After a mess like that, the terms element definition should be easy to understand: Two simple strings.
...
<element name="terms">
<complexType>
<sequence minOccurs="0" maxOccurs="unbounded">
<element name="boiler" maxOccurs="unbounded">
<complexType>
<attribute name="code" type="xsd:string" />
</complexType>
</element>
<element name="text" type="xsd:string" />
</sequence>
</complexType>
</element>
...
As I mentioned earlier, Fred may want to set a limit on coupon values to $50. He also wants to ensure that dollar amounts for both value and requirement dollars are not negative. You could modify both types individually, but instead you should define a global type definition:
<schema xmlns="http://www.w3.org/2001/XMLSchema"> <simpleType name="dollars"> <restriction base="xsd:decimal"> <fractionDigits value="2" /> <minInclusive value="0" /> </restriction> </simpleType> ...
Then you remove the simpleTypes from the page and replace it with type="dollars".
<attribute name="dollars" use="optional" type="dollars" />
Next, we add a restriction that the maximum value is $50 on the value of a coupon.
<element name="value" minOccurs="1" maxOccurs="1">
...
<simpleType>
<restriction base="dollars">
<maxInclusive value="50" />
</restriction>
</simpleType>
</element>
The base is the type we start with, which is now our own derived dollars type. Then you restrict it as you have always restricted the W3C standard types.

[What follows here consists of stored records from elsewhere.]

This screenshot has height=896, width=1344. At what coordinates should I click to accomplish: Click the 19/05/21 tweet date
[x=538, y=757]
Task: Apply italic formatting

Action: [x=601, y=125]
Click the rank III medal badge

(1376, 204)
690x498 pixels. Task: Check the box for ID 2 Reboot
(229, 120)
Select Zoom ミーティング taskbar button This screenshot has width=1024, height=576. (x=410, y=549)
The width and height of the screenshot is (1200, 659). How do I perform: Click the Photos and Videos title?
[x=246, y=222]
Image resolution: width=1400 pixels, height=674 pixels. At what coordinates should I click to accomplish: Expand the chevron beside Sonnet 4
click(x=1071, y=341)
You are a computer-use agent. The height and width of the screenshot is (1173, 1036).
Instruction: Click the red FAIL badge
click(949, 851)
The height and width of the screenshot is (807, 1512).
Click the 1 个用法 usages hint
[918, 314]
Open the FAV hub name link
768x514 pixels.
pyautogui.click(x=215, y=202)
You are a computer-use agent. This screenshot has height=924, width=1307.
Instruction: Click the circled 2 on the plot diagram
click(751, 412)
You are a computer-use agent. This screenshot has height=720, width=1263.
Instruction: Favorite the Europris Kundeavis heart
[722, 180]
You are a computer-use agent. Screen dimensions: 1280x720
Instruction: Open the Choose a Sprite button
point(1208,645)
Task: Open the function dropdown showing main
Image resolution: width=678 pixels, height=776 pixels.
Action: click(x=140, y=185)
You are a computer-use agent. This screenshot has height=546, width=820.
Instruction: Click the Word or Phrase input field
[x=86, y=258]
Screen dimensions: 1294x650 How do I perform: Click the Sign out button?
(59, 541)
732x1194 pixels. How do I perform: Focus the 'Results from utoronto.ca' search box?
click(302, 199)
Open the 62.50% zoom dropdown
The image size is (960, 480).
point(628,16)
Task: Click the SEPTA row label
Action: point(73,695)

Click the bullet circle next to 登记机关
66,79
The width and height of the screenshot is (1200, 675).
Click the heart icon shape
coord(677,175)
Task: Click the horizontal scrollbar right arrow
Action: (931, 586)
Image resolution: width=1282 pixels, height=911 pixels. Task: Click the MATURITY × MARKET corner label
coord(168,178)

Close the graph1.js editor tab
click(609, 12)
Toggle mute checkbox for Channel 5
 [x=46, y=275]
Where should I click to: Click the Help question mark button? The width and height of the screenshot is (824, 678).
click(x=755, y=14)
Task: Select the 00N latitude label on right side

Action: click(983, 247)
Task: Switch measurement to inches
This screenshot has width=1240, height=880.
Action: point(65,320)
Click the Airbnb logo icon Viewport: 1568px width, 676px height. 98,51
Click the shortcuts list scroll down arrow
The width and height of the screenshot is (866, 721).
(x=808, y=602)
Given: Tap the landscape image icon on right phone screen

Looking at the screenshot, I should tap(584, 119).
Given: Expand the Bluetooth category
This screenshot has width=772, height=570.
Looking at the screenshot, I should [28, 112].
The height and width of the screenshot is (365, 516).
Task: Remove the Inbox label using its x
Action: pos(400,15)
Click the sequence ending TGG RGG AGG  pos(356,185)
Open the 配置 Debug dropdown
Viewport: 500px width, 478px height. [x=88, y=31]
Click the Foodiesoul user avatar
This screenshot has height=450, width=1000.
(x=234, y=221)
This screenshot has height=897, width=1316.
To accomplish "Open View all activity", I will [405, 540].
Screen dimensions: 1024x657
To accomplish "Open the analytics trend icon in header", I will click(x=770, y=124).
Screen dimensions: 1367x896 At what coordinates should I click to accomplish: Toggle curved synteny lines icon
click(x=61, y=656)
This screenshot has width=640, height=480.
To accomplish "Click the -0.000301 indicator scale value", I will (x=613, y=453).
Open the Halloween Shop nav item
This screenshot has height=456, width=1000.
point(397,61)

Now that we have our Schema set up, it is time to validate it. You first need to add xsd: to all the elements and set up the namespace to apply to that prefix. I use search and replace to do this (and save a clean copy if you need to make changes). Be careful not to blindly replace < with <xsd: because the end tags need to have their forward slash before the prefix. There is a W3C validator for XML Schema, and it is located here. The catch is that this one does not allow direct text input, so you must save and upload your Schema file. The error messages you get can be very confusing, so read them carefully. A common mistake is using an element in a location where it is not allowed, and the validator will tell you what elements are allowed to appear in that context.
The W3C validator does not validate your XML document, it only validates your Schema syntax. You should also use a validator that will test your known-to-be-good document against your Schema. You can also intentionally put mistakes in your document to see if it catches them. One good validator is at xmlme.com.
The final product is too large to include in the text, so you can view the file here. As you may have noticed, the attributes are not given prefixes. The W3C documentation did not use prefixes on attributes, and the validator accepted the unqualified attributes without a hitch. Don't worry about prefixing attributes, but doing so won't hurt you.
7.4 Chapter Review & ExercisesIn this chapter, you have seen the syntax for the XML DTD, which is based on the SGML DTD. You should be able to define entities (both parameter and character), elements, and attributes, and define the allowed relationships between elements. You should know the syntax for zero-to-many, one-to-many, and optional elements. You should also understand XML Schema, and know what a simpleType or complexType can do, as well as the difference between extensions and restrictions. You should also know how to define an annotation, and why this mechanism is necessary in XML Schema.